When Ed and I finished the film the people who gave us the money and our producer Kees Kasander said the film will never get shown. It is undistributable. Kees called me like 50 fucken times saying that my film will be shown in museums a couple of times but then it will get shelved. It's a good film but it will never get seen unless you cut it. I said we will never cut a frame of it. That was why we waited all these years to make it. Fuck you we're not going to cut it. We made sure we had total control so that no one could ever cut it. If this film is shown in other countries where it's against to show this kind of thing then they can't show it there unless we tell them they can and we never will.
We knew that if we could show this film to one audience it would happen. We got it into the Venice Film Festival and then the film got bought. It's going to be shown in America by American Cinemateque. It's nice to show people that their wrong and I'm here to tell everybody that it doesn't have to be done their way.

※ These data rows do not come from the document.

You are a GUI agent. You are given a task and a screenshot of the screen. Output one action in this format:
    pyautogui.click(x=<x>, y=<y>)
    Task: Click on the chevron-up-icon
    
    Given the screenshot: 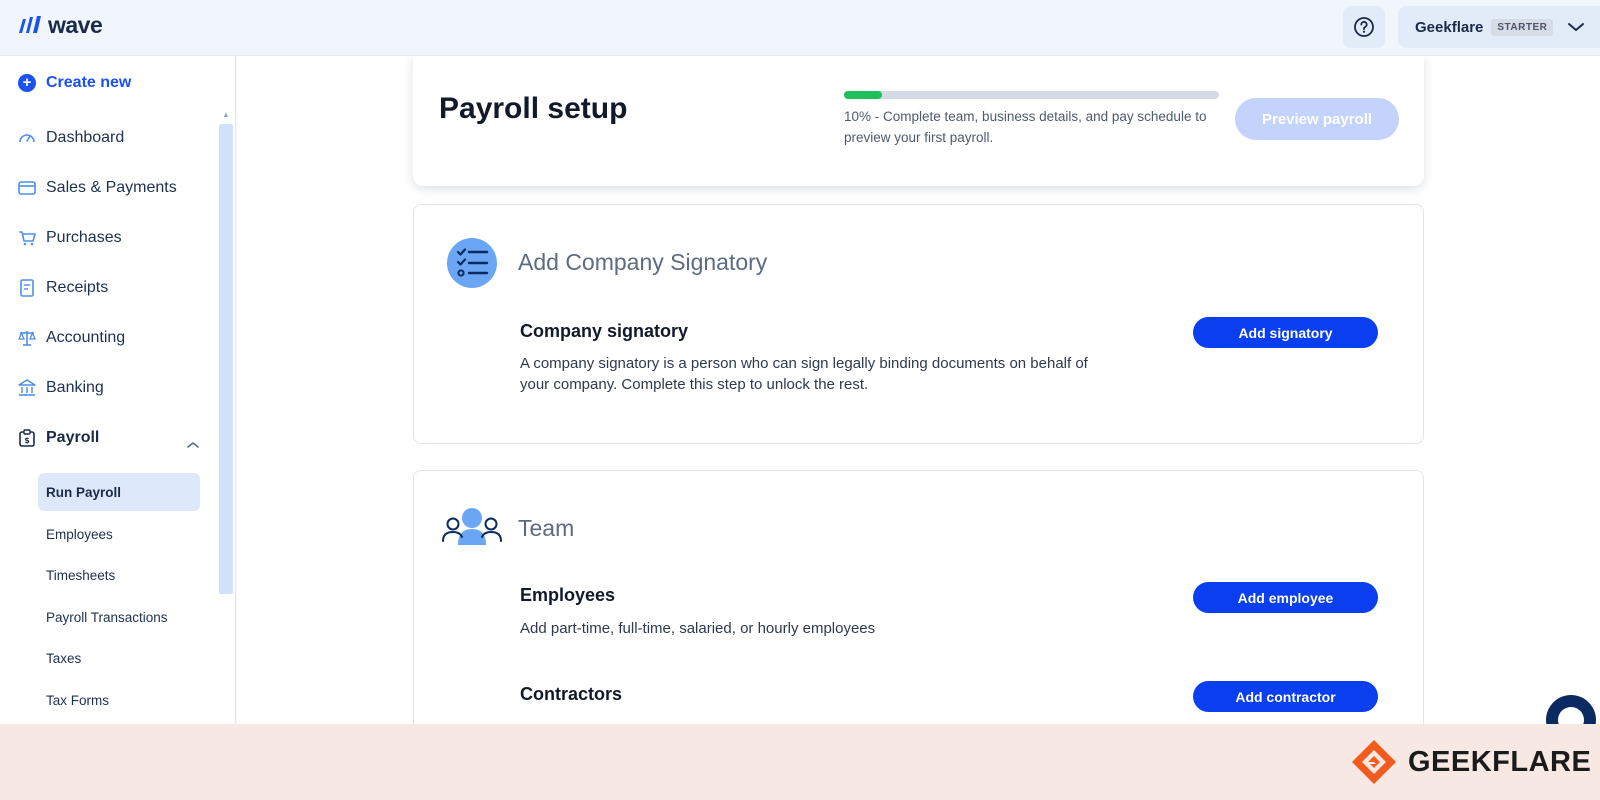 What is the action you would take?
    pyautogui.click(x=193, y=445)
     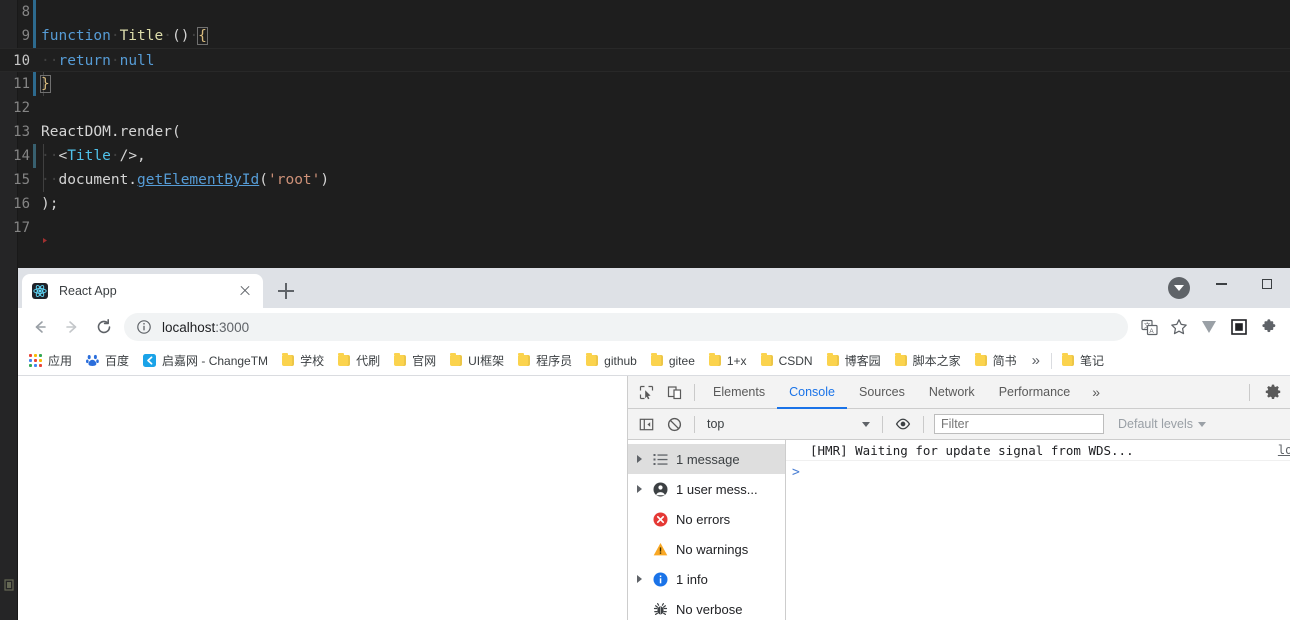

I think the toughest scene for me and the actors was the scene where Claude's father comes in and molests him in the middle of the night. We had no idea how to shoot that because we had no references for that. We had to work it out. That was difficult. I paid a big emotional price for that and I felt really fucked from that. The actors and I had to put ourselves in that place to do the scene.
All the sex scenes are difficult. It's not real but you have to make it look real which is definitely a trick.
So much of my early photographs were stuff I wish I had seen in other places. Then I wouldn't have had to make the images. Don't tell me there are certain parts of life that can and can't be seen.
Everything in America is sex and everything is sold with sex. Look at advertising, fashion, magazines, TV and everything man. I do it and people get upset. You can make comedies and jokes about but the minute you take it seriously people tend to jump on you.